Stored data
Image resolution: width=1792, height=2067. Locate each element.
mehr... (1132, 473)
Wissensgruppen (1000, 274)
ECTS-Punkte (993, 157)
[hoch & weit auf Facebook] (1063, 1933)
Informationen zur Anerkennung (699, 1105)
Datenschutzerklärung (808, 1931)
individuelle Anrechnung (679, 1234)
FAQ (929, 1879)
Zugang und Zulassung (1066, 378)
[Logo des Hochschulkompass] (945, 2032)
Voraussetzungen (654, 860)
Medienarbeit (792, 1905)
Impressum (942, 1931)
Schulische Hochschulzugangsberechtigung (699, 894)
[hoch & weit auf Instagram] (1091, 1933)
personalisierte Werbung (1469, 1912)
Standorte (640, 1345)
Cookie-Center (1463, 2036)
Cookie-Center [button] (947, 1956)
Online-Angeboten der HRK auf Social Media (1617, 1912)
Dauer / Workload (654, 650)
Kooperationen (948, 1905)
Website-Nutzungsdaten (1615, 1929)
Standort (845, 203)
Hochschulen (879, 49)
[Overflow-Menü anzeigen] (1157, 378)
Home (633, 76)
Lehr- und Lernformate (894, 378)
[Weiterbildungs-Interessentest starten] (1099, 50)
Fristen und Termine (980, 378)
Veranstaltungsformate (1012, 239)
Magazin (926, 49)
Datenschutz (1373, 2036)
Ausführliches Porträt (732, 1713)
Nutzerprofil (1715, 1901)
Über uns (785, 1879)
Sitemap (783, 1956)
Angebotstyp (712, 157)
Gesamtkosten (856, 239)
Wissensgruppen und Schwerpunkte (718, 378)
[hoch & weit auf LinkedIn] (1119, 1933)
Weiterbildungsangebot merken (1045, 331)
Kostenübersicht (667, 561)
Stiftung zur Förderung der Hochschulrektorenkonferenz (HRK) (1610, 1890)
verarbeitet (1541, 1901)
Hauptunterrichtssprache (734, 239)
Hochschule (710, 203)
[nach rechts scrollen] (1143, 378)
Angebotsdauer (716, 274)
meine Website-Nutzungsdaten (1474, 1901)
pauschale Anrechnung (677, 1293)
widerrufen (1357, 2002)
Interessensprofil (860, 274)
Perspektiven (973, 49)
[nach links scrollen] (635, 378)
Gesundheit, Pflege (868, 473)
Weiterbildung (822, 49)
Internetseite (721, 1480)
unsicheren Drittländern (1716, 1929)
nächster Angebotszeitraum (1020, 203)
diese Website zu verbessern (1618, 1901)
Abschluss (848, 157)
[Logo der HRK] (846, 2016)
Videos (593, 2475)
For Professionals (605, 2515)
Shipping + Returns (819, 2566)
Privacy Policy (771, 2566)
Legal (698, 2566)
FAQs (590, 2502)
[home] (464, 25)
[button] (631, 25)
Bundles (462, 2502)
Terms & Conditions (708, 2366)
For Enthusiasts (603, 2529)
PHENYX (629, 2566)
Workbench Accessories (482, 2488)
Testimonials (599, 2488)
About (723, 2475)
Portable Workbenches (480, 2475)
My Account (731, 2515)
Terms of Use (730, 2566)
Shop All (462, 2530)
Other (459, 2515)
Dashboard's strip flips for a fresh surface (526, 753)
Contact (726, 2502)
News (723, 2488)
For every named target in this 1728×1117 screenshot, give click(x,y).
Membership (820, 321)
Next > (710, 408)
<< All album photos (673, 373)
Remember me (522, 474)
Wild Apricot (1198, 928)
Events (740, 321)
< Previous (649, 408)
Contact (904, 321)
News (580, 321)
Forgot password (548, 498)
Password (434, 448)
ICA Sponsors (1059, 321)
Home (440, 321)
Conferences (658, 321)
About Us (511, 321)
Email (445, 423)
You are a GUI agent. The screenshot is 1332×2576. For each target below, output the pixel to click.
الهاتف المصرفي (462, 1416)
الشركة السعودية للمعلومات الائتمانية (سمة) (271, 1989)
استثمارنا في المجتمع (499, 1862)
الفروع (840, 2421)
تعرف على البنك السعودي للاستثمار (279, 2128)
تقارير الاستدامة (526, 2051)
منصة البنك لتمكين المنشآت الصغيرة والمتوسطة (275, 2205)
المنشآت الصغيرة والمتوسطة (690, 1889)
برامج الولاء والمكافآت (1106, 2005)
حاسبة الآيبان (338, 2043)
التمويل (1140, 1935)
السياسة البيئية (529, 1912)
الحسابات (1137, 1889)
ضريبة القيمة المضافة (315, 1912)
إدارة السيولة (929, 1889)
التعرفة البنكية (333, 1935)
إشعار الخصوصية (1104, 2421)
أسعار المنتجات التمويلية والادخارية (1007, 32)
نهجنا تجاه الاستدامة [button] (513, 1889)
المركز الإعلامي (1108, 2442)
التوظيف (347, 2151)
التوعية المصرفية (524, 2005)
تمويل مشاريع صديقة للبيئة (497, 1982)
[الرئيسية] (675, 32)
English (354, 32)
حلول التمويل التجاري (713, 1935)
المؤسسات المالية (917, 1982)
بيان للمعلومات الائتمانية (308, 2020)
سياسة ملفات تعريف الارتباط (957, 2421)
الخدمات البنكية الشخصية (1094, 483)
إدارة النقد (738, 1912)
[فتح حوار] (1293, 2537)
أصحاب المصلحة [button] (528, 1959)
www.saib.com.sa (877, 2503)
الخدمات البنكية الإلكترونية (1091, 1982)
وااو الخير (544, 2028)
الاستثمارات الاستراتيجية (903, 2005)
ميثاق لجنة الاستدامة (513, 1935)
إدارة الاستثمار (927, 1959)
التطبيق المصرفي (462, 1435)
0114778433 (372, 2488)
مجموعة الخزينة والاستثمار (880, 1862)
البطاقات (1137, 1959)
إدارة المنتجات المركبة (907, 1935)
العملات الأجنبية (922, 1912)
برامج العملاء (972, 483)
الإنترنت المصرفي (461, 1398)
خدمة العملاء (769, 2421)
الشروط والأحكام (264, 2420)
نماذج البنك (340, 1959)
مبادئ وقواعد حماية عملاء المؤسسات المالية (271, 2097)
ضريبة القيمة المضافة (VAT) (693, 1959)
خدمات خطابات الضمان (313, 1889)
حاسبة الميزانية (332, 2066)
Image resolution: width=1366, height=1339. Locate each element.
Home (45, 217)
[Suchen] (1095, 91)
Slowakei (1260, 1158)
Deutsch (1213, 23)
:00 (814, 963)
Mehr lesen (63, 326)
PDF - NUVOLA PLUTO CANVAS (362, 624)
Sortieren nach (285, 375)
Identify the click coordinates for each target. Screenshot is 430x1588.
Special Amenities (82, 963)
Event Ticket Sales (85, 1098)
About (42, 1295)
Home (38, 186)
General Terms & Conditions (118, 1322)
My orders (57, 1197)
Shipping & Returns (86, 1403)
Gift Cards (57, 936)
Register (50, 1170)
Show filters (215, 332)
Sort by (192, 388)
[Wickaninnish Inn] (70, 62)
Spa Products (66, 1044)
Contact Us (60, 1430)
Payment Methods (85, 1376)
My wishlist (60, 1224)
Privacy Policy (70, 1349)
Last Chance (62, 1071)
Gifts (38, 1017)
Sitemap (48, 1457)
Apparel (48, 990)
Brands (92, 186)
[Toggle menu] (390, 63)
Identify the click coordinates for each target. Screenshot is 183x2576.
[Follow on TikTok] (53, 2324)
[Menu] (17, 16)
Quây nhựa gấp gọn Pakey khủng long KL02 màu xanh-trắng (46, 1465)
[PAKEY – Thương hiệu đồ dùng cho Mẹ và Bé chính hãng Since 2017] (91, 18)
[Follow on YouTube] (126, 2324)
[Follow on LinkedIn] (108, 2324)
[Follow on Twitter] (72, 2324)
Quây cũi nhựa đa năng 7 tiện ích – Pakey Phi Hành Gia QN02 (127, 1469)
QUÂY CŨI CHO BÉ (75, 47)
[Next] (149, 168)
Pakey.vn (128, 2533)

# [What to work on]
Each line above that holds the string "Center" should be copied and shown.

# [Answer section]
Cookie-Center (1463, 2036)
Cookie-Center [button] (947, 1956)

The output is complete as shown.